山本太郎が無責任に放り投げだしたれいわ新選組は、政党名を「いのちの党」に変更し山本太郎が作ってきたものは一切使用できないということになっていますが、これはやはり山本太郎を中心とした政治勢力を別に作ることが7月の時点で分かっていたのではないでしょうか。
一方で新代表は山本ジョージという事実上の後継指名を受けた人物で、やはり旧執行部の影響を少なからず受けているものと思われます。代表選中も山本ジョージに関する週刊誌報道で、山本太郎が直接連絡を取っていたことが明かされていています。
こうなると週刊誌報道でも山本ジョージの発言とされ本人も認めている「分党案」が現実味を帯びます。分党にあたっては抵抗した構成員を除籍処分して比例名簿から削除も可能で、れいわローテーションそのものを廃止するか、現在は上位で待機している岡本麻弥さんあたりを名簿から削除することも可能です。過去にはこれで裁判になった党もありましたが、体力的にも金銭的にも個人が裁判に持ち込むのはハードルが高いです。
法律上の山本太郎新党は参院選時に存在しなかった党になるので、所属議員や構成員を一斉に引き抜くことも可能です。
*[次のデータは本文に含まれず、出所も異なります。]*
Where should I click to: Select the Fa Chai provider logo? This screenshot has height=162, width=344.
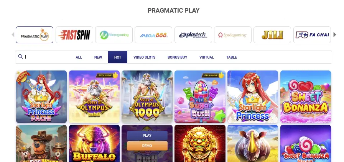pos(312,35)
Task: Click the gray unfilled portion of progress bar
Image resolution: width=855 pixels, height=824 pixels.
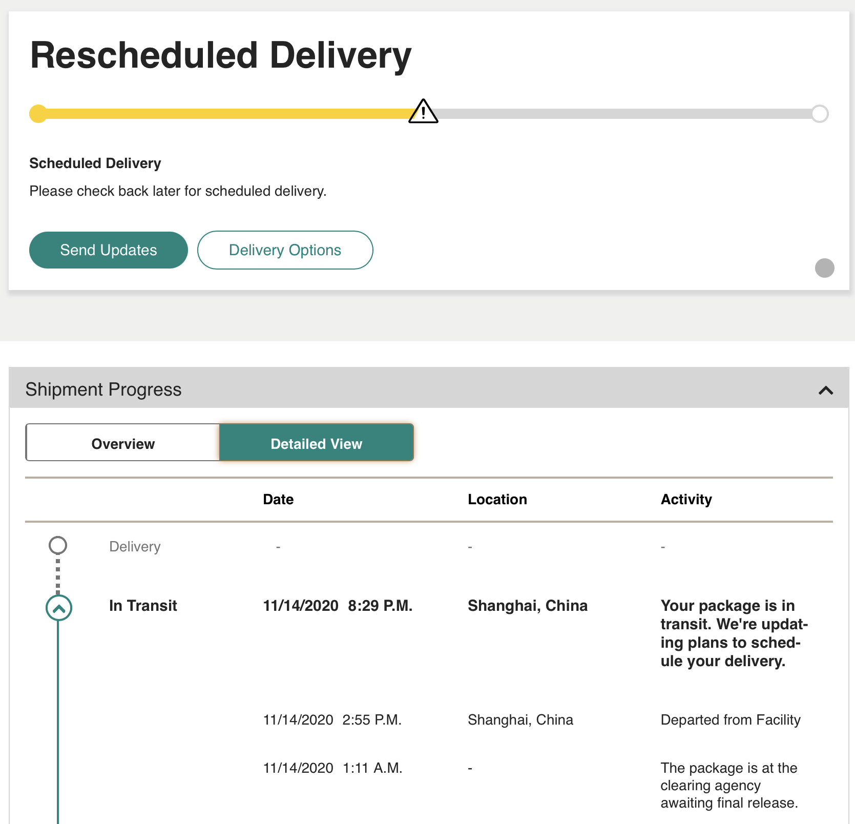Action: point(625,114)
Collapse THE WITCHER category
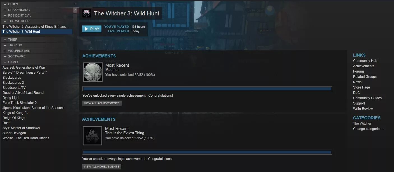Image resolution: width=394 pixels, height=172 pixels. point(5,21)
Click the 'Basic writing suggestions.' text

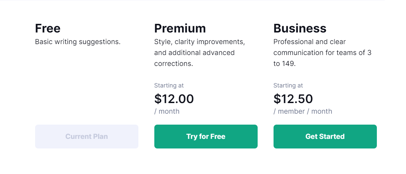tap(77, 42)
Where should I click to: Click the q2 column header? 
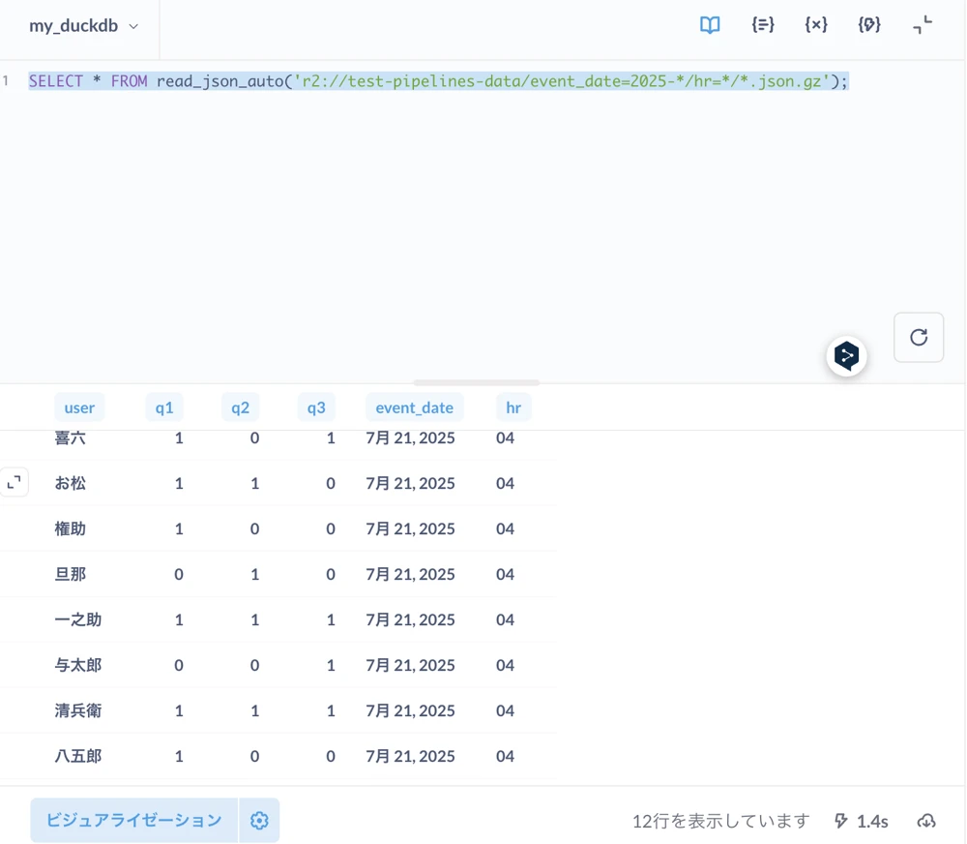(x=240, y=407)
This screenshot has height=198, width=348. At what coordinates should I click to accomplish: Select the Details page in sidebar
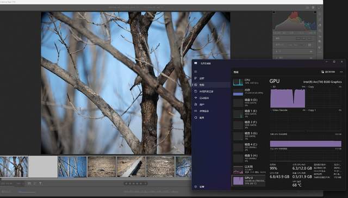point(212,111)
分党により比例名簿を残して、繰り上げ者を移籍させることも可能です。もし繰上げを良しとせずローテーションそのものを廃止したいなら、逆らうものを片っ端から除籍にするということくらいはやりかねません。
旧れいわ新選組である「いのちの党」は、カリスマであった山本太郎と集金力は抜群だった大石晃子が離脱したことで資金難に陥ることは間違いありません。政党助成金だけでは統一地方選や、これからの参院選衆院選を戦うのは困難です。
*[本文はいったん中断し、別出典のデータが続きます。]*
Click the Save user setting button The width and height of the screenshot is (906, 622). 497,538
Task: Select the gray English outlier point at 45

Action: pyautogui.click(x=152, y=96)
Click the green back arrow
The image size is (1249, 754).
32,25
ここに来て山本太郎の私的な政治団体が集金集めを始めれば、旧れいわ新選組の寄付者はコチラに集中して、いのちの党には継続した寄付は集まらなくなるでしょう。そうなると金の切れ目が縁の切れ目で、旧れいわ新選組の残党は一気に山本太郎新党になだれ込みます。
高価なビジョントラックも山本太郎の政治団体所有となっていることから、そもそも新体制のいのちの党では資金を回せない仕組みになっていたのではないでしょうか?
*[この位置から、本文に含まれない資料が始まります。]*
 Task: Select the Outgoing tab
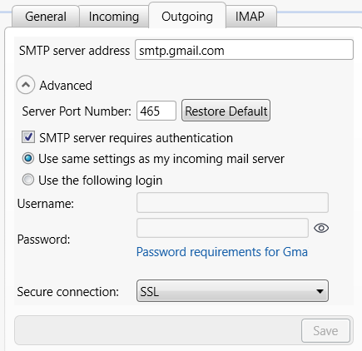187,16
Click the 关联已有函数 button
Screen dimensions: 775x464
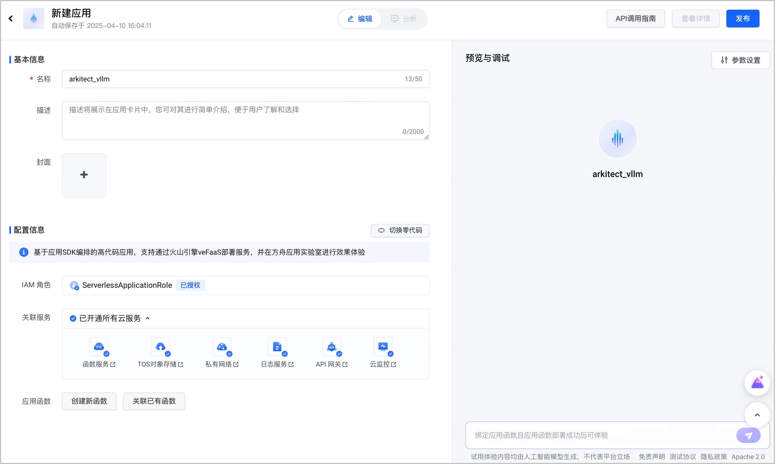coord(154,401)
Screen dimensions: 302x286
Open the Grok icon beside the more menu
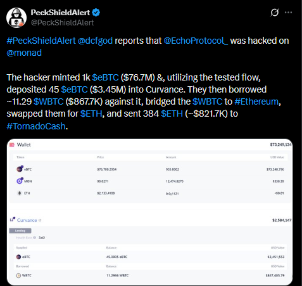click(275, 13)
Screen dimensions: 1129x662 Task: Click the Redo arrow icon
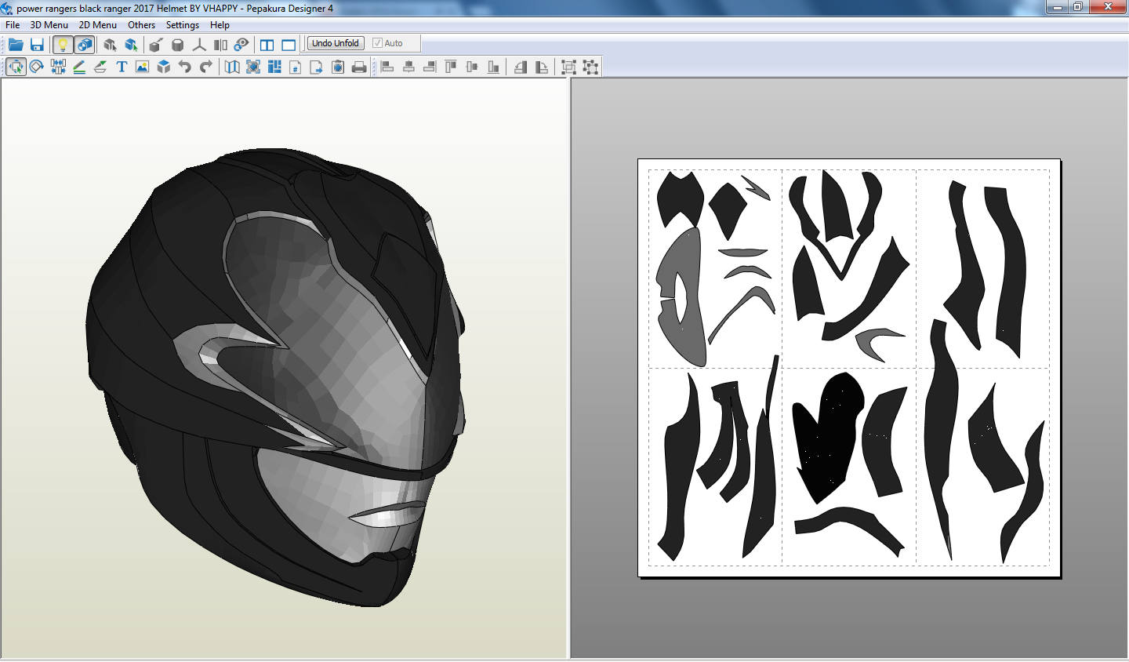206,67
これらはあくまで私の予測に過ぎませんが、あまりにも話が出来過ぎていて現実のものとなる可能性は否定できません。しかし、問題は秘書給与詐取疑惑などで旧執行部から逮捕者を出すなどの事態となれば、その計画も全てパーです。
一説には逮捕も近いという情報もありますが、辻元清美事件のときには散々と国会での追及を受け口裏合わせと虚偽答弁の末に、週刊誌報道から1年も経って逮捕されています。
やはり山本太郎の今後の動きは、秘書給与詐取疑惑に対する捜査機関の動きに左右されそうですが、とにかく金を集めておきたいという強い意志だけは感じ取れます。